This entry has not been updated since then but may contain minor corrections and revisions.

FECHTER, n. Sc. form of Eng. fighter.

1. As in Eng., one who fights, a champion. Phr. a bonnie fechter, a bonny fighter, an intrepid fighter, often applied to a zealot, a disputatious person. The phr. seems to have originated in the Stevenson quot. below.Lth. 1768 W. Wilkie Fables 120:
A Hare's nae fechter ye maun mind.
Ayr. 1848 J. Ramsay Woodnotes 46:
Newmilns' dog-fechters hae come down.
Sc. 1886 Stevenson Kidnapped x.:
“O, man,” he cried in a kind of ecstasy, “am I no a bonny fighter?”
Kcb. 1894 Crockett Raiders xvii.:
Ye are a braw lad an' a bonny bit fechter, but ye want the judgment.
Dmf. 1912 J. L. Waugh Robbie Doo 43:
He was a left-haunded fechter.
Bnff. 1917 E. S. Rae Pte. J. M'Pherson 1:
He wis famous as a fechter Fin the skweel wan oot at nicht.
Sc. 1946 Scots Mag. (May) 137:
Sir James Douglas — man, he's a bonny fechter. He is to take the King's heart to the Holy Land.
Sc. 1976 Roderick Watson True History on the Walls 23:
Whaur are aa the skeelie singers
That I drank wi in my time,
Drouthie talkers, bonnie fechters,
Sae free wi love an breid an wine?
m.Sc. 1986 Colin Mackay The Song of the Forest 46:
"Will you just look at us now. Aye, what a row of bonny fighters!
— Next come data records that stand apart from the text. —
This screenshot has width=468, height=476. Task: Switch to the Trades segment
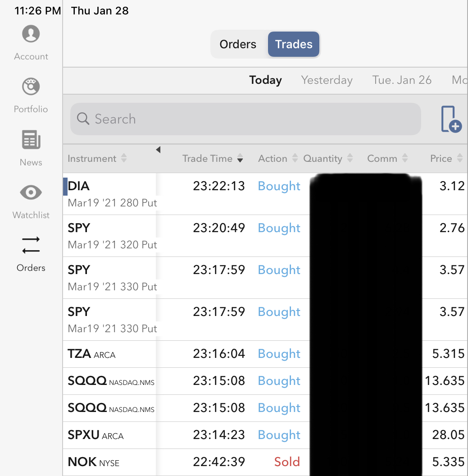[x=294, y=44]
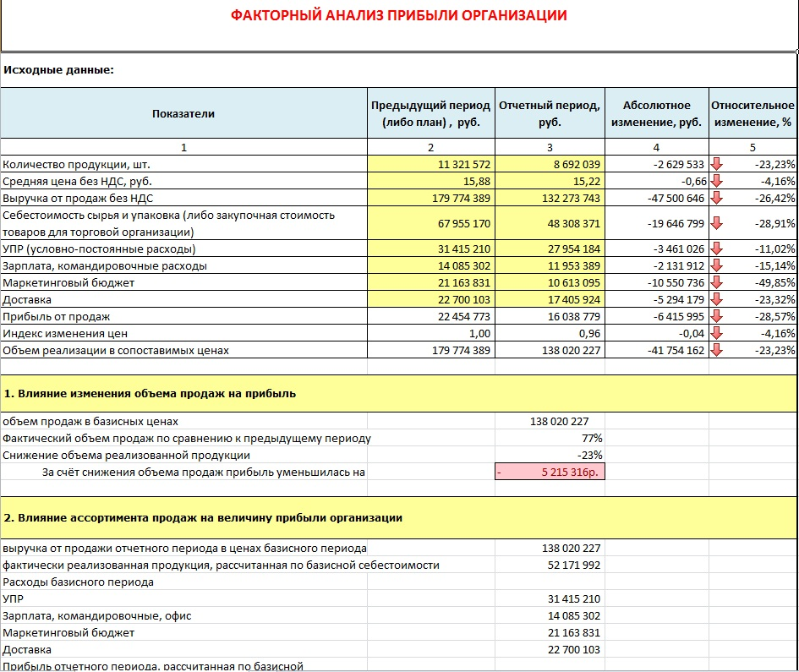Select yellow cell with value 11 321 572

tap(431, 164)
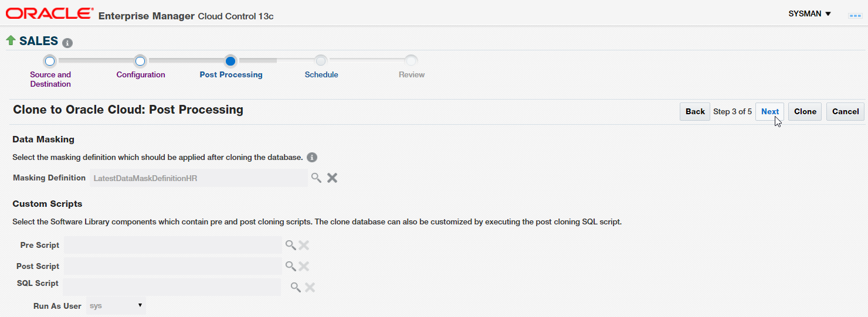
Task: Open the Post Script search magnifier
Action: pos(290,266)
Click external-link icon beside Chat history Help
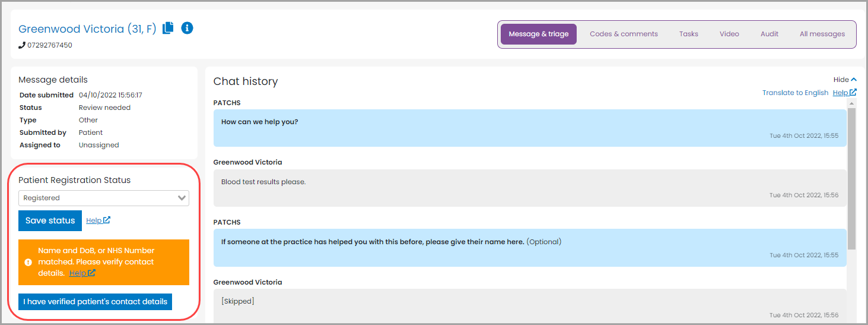This screenshot has height=325, width=868. pos(853,93)
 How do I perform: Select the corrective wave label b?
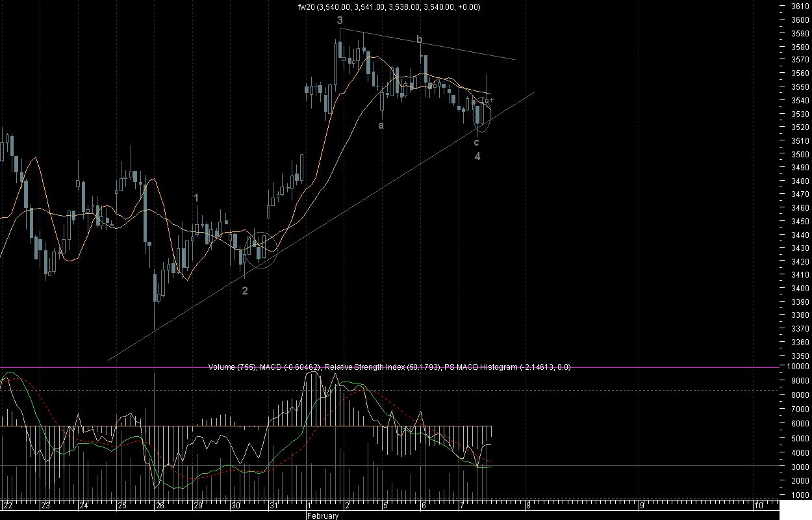coord(420,40)
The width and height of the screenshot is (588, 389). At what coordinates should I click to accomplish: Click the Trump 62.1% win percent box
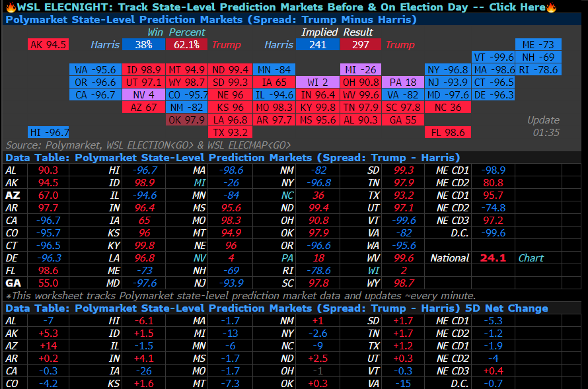[x=186, y=45]
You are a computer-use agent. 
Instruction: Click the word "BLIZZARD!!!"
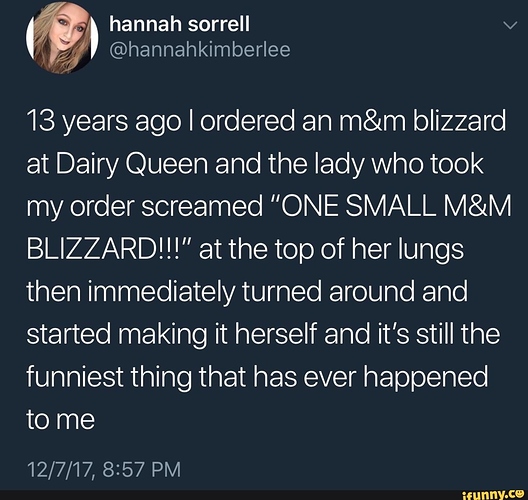coord(108,249)
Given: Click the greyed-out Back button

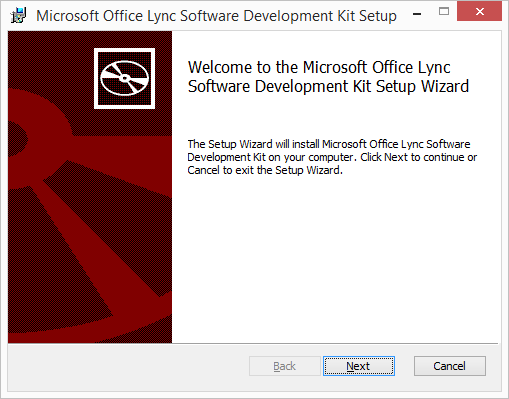Looking at the screenshot, I should 285,366.
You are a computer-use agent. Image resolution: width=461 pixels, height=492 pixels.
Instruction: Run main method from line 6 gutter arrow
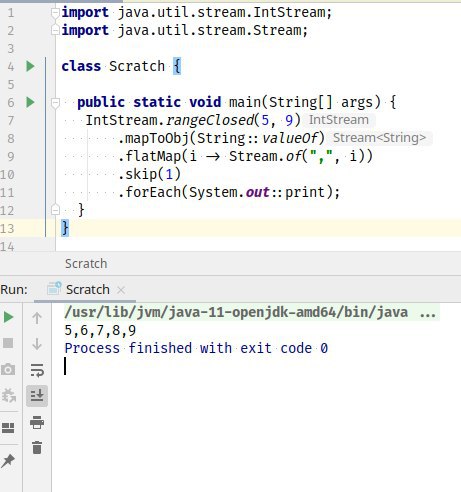[30, 102]
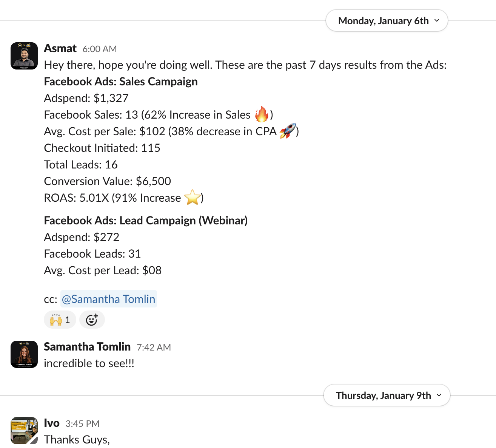This screenshot has height=448, width=496.
Task: Toggle the raised hands reaction
Action: pyautogui.click(x=60, y=320)
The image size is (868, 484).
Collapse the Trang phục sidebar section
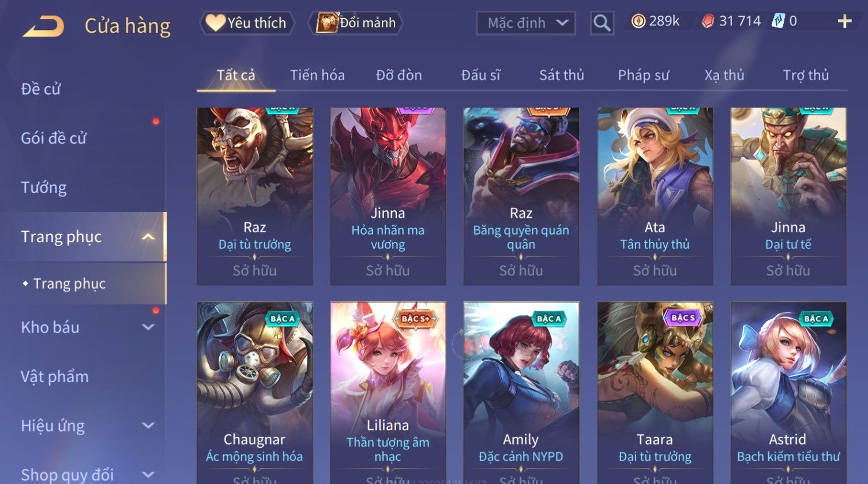[x=148, y=237]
Fight, is it? ... "
wm.Sc. 1991 Liz Lochhead Bagpipe Muzak 43:
They called her a 'bonny fechter'. I know it off by heart because everybody's been stuffing that blinking cutting down my throat till I'm fed up looking at it ...
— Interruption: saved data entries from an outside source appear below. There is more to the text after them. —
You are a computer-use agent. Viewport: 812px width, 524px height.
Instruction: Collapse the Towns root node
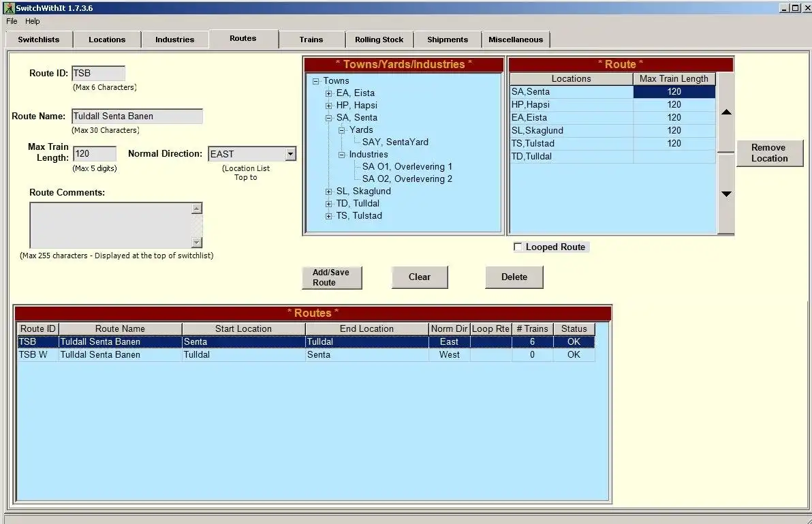(x=315, y=80)
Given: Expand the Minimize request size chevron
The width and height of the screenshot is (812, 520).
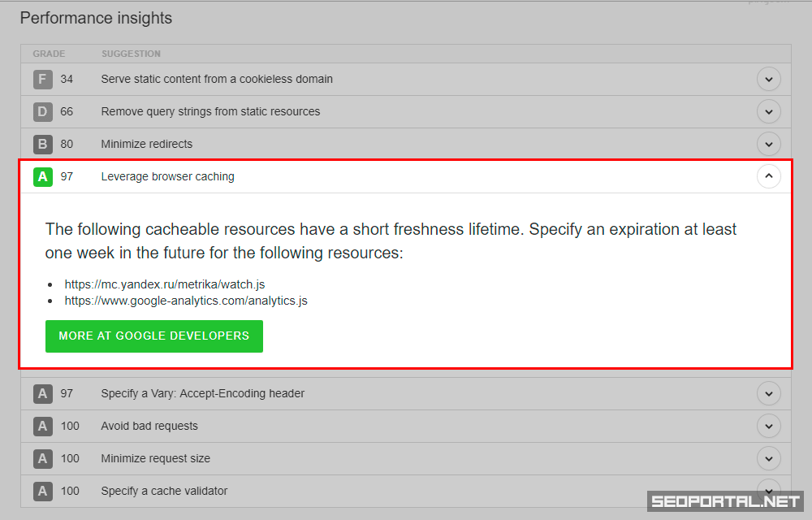Looking at the screenshot, I should tap(768, 458).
m.Sc. 1992 Scotsman 22 Sep 12:
Janey Buchan, the retiring Labour MEP for Glasgow, is nothing if not a bonny fechter. Grown men have been reduced to tears under her lacerating wit and barbed humour.
Abd. 2000 Herald 23 Oct 20:
It sounds like she's one of those bonnie fechters who have battered down the doors of male priviledge.

2. In pl.: the flower stems of the ribgrass, Plantago lanceolata, struck against one another by children in a contest to knock the flower-heads off (sw.Sc. 1896 Garden Wk. No. cxiv. iii.; Ags. 1950). Cf. Eng. dial. fighting-cocks, id., and Fechtie.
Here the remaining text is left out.